Just to let you know where we’re going here, this is a picture included in the article. The man on the right is ROH mainstay and booker/lizard person Delirious, who is notorious for always wearing his mask in public and has even done shoot interviews in Delirious’ madman rambling style. The unmasked fellow in the center of the left photo is late wrestler/manager Larry Sweeney. That’s right, they start the article by misidentifying the guy under the mask. And believe me, this will get worse.

Right out the gate, the article goes off the rails. Apparently, The Shockmaster lasted for years…in the WWF. Alright.

I’m seriously not trying to go entry by entry on this, but it’s hard when this is what they write one after the other. I had no idea Jim “The Anvil” Neidhart only became famous in 1996 as Who.

Terry Gordy was the Executioner for 4 months.

Yes…they think luchador Pentagon Jr. and Sami Callihan are the same person. I assume because Callihan is holding the Pentagon mask, but then again, that may still be too logical for these idiots.

Here’s where a shred of fact gets mixed up with a lot of bullshit. While Ted “Rocco Rock” Petty would wrestle as The Cheetah Kid long before he started wearing hockey jerseys and putting people through tables…that’s not Rocco Rock. The Cheetah Kid did appear on WCW Monday Nitro on October 14, 1996, losing to Eddy Guerrero. But Rocco Rock and partner Johnny Grunge were already established in WCW as The Public Enemy at this time. The man on the left is Prince Iaukea.

Do I need to even say anything?

The Legion of Doom competed…against…Hawk and Animal. Think about that. Take all the time you need.

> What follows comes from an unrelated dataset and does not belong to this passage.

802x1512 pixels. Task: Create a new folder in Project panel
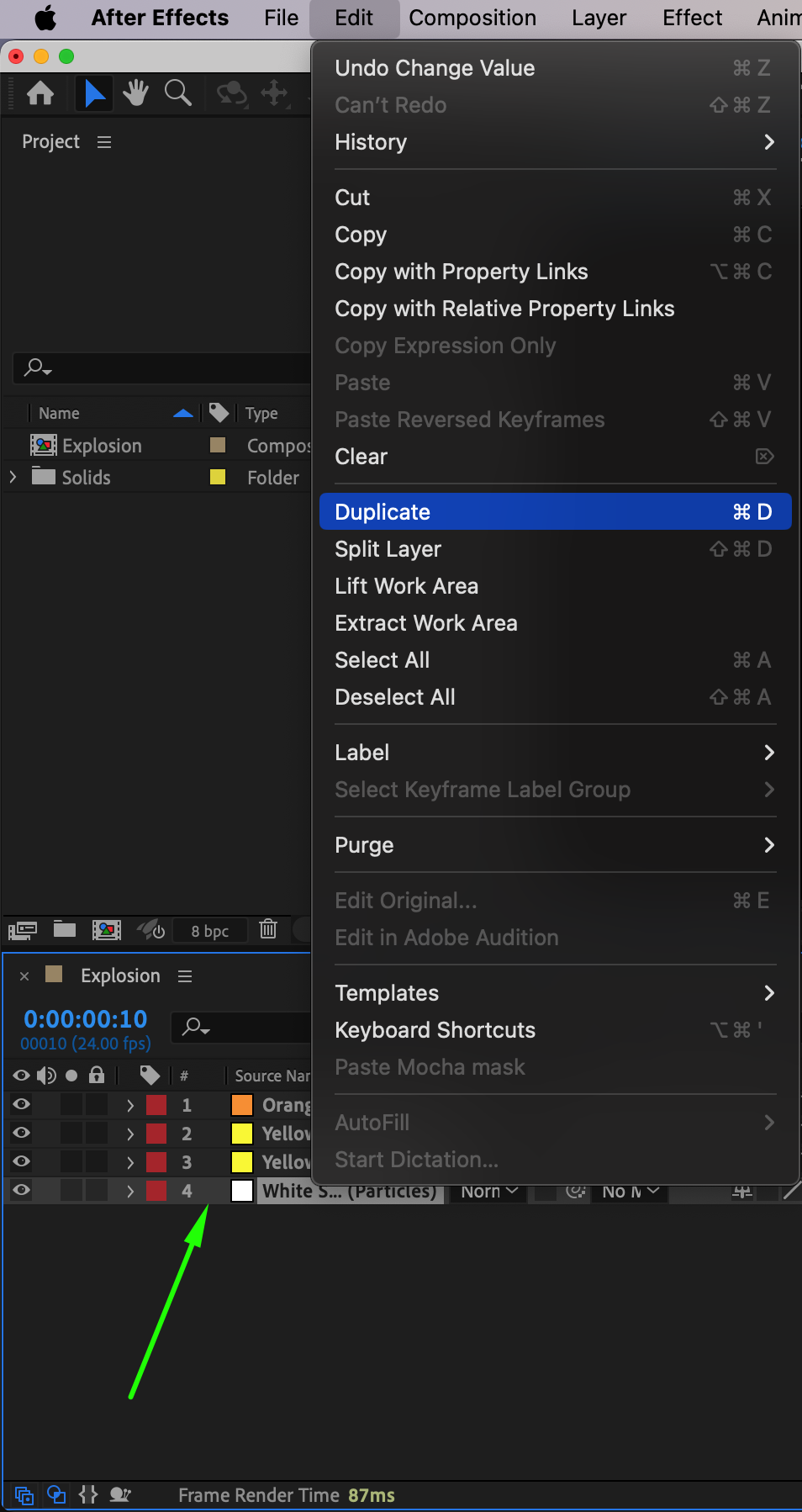click(x=65, y=929)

They’re actually saying Aldo Montoya and his banana jockstrap mask made it through the attitude era. Really.

Literally none of this is true.

This is a man who literally wrestled as both the Great Muta and Keiji Muto, HIS REAL NAME. And that classic Muta was face paint, not a mask. This is like saying no one knew Stan Hansen was from Texas.

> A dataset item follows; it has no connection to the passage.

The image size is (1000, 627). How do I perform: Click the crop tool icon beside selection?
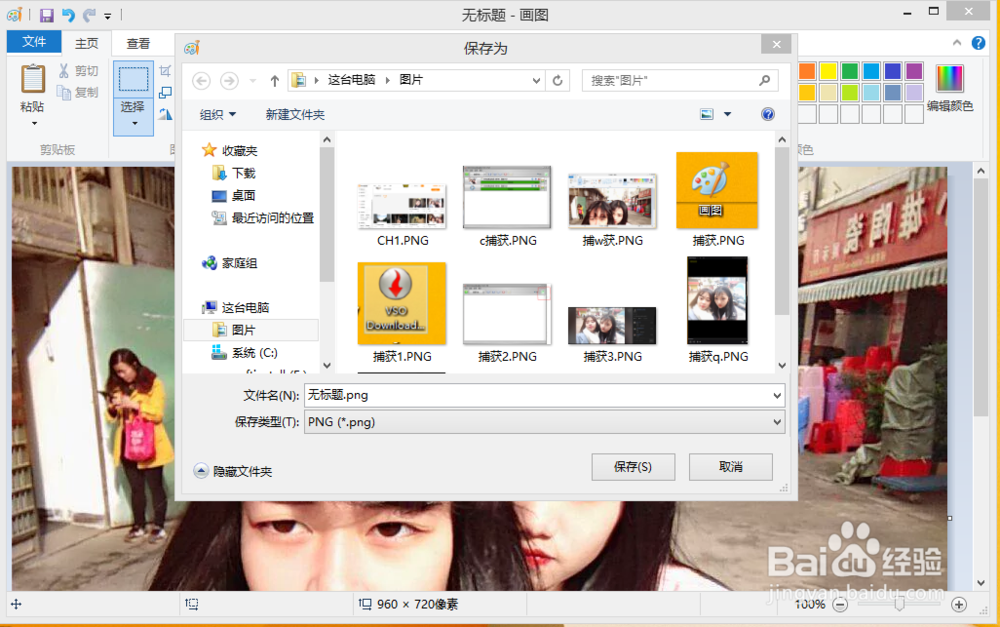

Glacier never wrestled in the mask!

Ah yes, the classic Three Minute Team. From the makers of The British Pitbulls, The Rickers, and who could forget Legion of Danger. They can’t even get the names right.

No, your eyes aren’t deceiving you, they listed the Legion of Doom and the Road Warriors separately. Yet they used the same “unmasked” picture for both.

Oh, and keeping with the theme of both not knowing what the hell they’re talking about and being redundant, Owen Hart/The Blue Blazer is also on the list twice, being mentioned in #54 and #4.

So there you have it, a list of “unmasked” pro wrestlers that is amazing only in that it ever got published. I understand that not everyone is a huge pro wrestling fan. I understand that articles are going to make mistakes that nerds like me with a wrestling blog and podcast are going to catch. But this article, if it can even be called that, is so blatantly awful, so factually agnostic, that I’m almost offended by it. They’ve managed to be so wrong that it upset me. That’s an (awful) accomplishment.

Anyway, I hope you enjoyed my further descent into madness reading this Buzzfeed-esque lie article. Are there more articles I’m missing? Anything you’d like to send my way? Let me know and I’ll see if I can find more wrestling related idiocy to share with you. If I have to suffer through it, I’m taking you with me.